Che significa stare in un cerchio di donne? E praticare un’arte di matrice femminile?

Un cerchio di donne è già magia. Il cerchio ha creato un confine, una protezione, una appartenenza. Stare nel cerchio per noi ha significato unire i nostri corpi, i nostri sguardi e le nostre parole, spostando la nostra mente in luoghi lontani, tra fiumi, rocce, acque, cime…. All’interno abbiamo costruito una realtà che abbiamo immaginato insieme e che forse può esistere solo quando il cerchio si compone e poi svanisce e si ricrea. Il cerchio ha creato un patto segreto. E’ più facile in un cerchio di donne scrivere incantesimi, ninne nanne, esprimere desideri e oscurità. E’ più facile sentirci custodi di noi stesse, di quello che creiamo e di quello che raccontiamo. Nel cerchio si crea quell’oscura armonia, che appare nel nostro tessile: è nato come un canto, tra immagini e colori che, ignorando la ragione esatta del come e perché, mantiene la nostra singolarità ma si unisce alle altre in un forte legame. E’ stato un progetto artistico, un lavoro di cura, un percorso che seppur nella sua brevità ci ha fatto scoprire la bellezza della spontaneità, la purezza dei nostri pensieri e un gran desiderio di unione.

Che cosa è stato allestito?

Durante l’opening abbiamo aperto il nostro cerchio. In questi due mesi abbiamo conservato e protetto il nostro segreto, non abbiamo raccontato o mostrato quello che accadeva per poter coinvolgere le persone durante la serata di apertura, insieme a noi. Abbiamo mostrato il grande tessuto di immagini che abbiamo composto insieme, che racchiude i disegni di tutte noi.

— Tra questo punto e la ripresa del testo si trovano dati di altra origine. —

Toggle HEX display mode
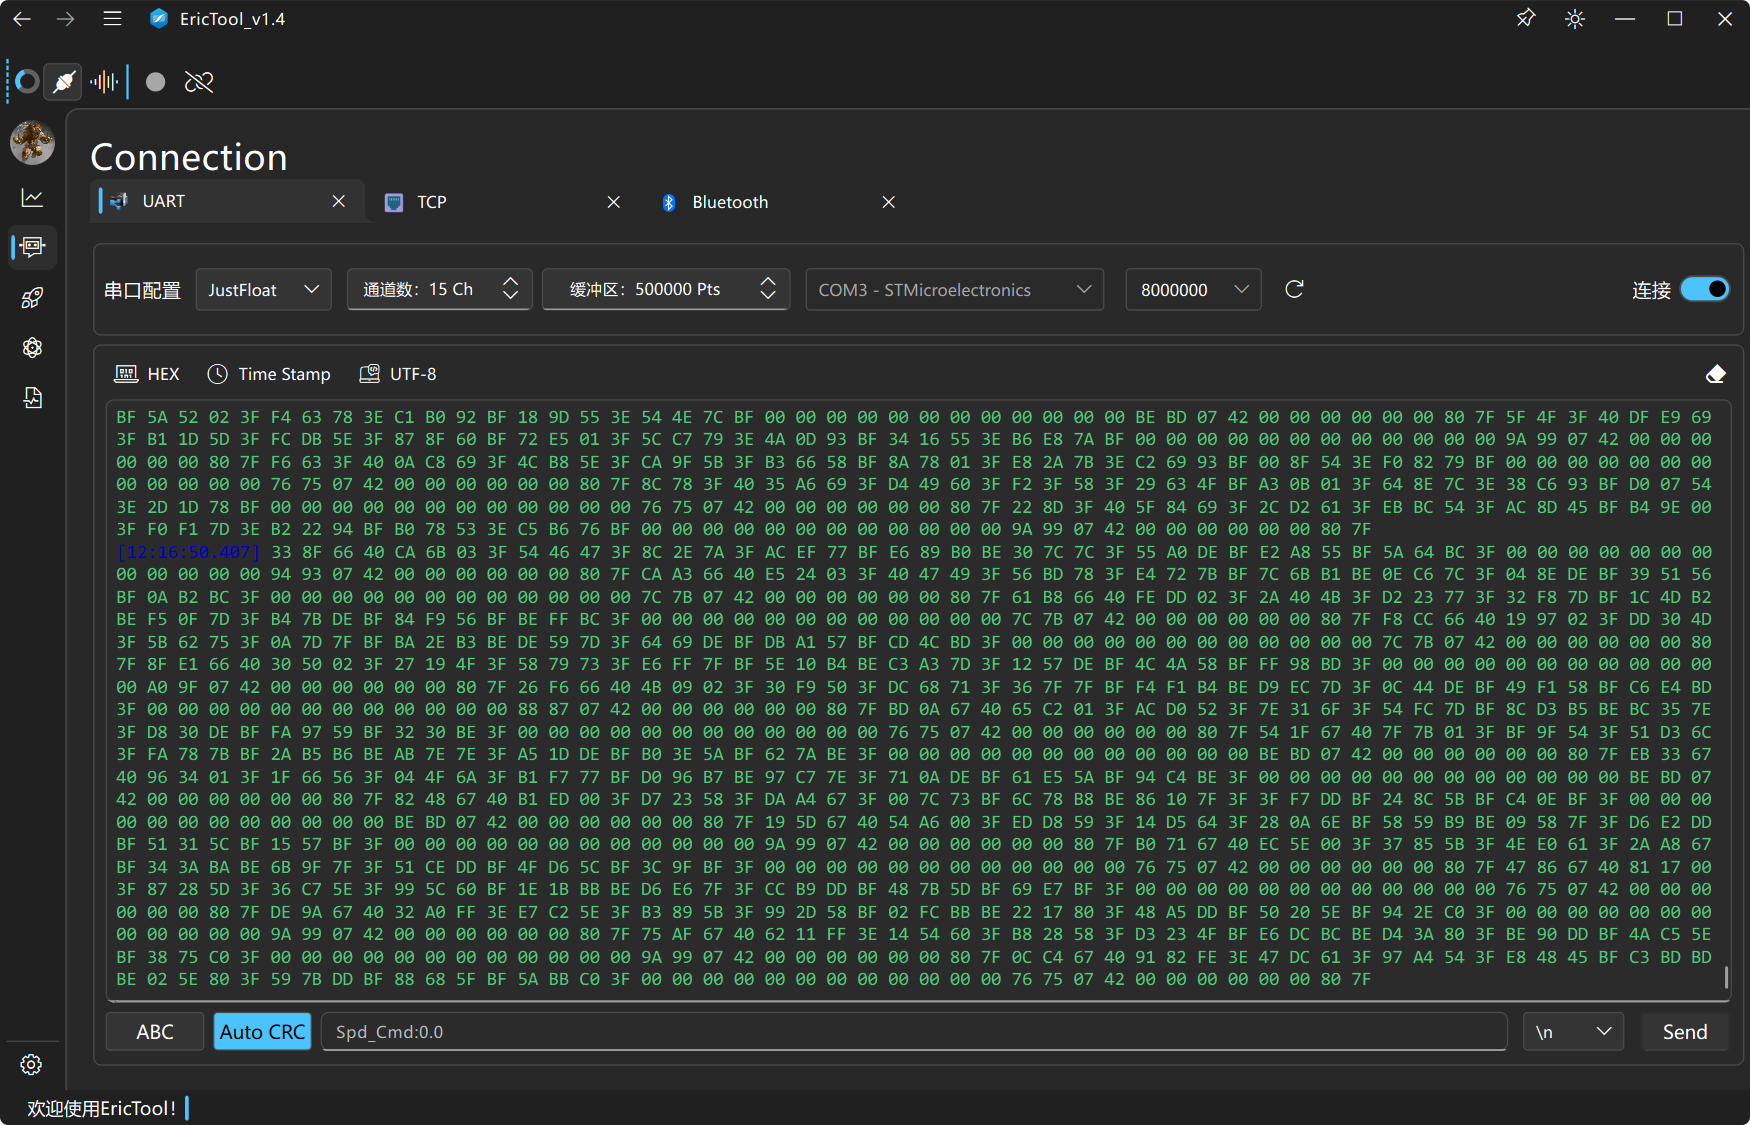The image size is (1750, 1125). 148,374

Abbiamo ascoltato insieme un testo che è diventato il nostro piccolo manifesto di fate.

Un’ultima domanda, Maria. Quale è la relazione tra il testo e l’allestimento?

La parola è sempre stata costante nei nostri incontri, abbiamo parlato molto e scritto quasi sempre. Il testo che leggeremo alle persone, e che consegneremo, è il testo che abbiamo ritualmente letto durante i nostri incontri serali. E’ il legame tra l’immagine e il pensiero, che abbiamo sempre cercato di esprimere tra di noi. Leggerlo e creare un momento di ascolto collettivo significa per noi riproporre pubblicamente un momento privato, che vivevamo nel cerchio. Può essere anche uno spunto di interpretazione per il grande racconto di immagini che si vede. Nel testo c’è ogni fata, siamo tutte noi, l’una legata all’altra. C’è il nostro raduno notturno.